> [Task objective] Repeat the records. Keep every word and mark exactly as it is.

Segment Start: Records for the exercise

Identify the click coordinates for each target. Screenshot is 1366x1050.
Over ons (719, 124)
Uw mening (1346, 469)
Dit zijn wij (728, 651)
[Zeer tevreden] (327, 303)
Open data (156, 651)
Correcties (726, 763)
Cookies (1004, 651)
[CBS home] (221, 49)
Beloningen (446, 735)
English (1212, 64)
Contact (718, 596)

Segment End: Records for the exercise

> [Task answer]
Identify the click coordinates for each target. Screenshot is 1366x1050.
Over ons (719, 124)
Uw mening (1346, 469)
Dit zijn wij (728, 651)
[Zeer tevreden] (327, 303)
Open data (156, 651)
Correcties (726, 763)
Cookies (1004, 651)
[CBS home] (221, 49)
Beloningen (446, 735)
English (1212, 64)
Contact (718, 596)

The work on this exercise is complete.